The "we don't remember what we told the reporters"/"denied as a matter of law" line means nothing more than they refuse to admit they said those things. I think Ed is exaggerating slightly comparing "denied as a matter of law" to "I'm just saying"; in this context, the phrase means "we're not affirmatively saying you're wrong--that would be 'denied as a matter of fact'--but we're also not going to admit what the Plaintiffs allege on this point." That means the Plaintiffs have to provide evidence if they wish to establish those statements (and, well, it sure looks like they can)--and yet it isn't a flat denial that would put the defense or their counsel in danger of court sanctions.

No, BobApril, this isn't hearsay, because (at least according to the Plaintiffs) those statements are admissions by party-opponents (see http://tinyurl.com/yrvuwy ) that are specifically excluded from the definition of hearsay.
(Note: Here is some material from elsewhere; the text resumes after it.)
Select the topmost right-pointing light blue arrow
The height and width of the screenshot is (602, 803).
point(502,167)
Though I have to agree with you that judges on Law & Order occasionally do throw out admissions like those as "hearsay," real-life law be damned, when Dick Wolf needs to throw a plot obstacle in Jack McCoy's path.

I can't imagine how the defense is going to wriggle out from under those statements; "I don't recall" is working nicely for Al Gonzalez, but this situation does seem more similar to Buckingham's. Still, it's not rank idiocy for them to force the plaintiffs to call in the reporters to testify that Foreman and Woodall did in fact say that stuff. Even if she thinks her client's defenses are all losers, any competent defense counsel has to take the position (at least initially, in the Answer) that the plaintiff needs to prove its case.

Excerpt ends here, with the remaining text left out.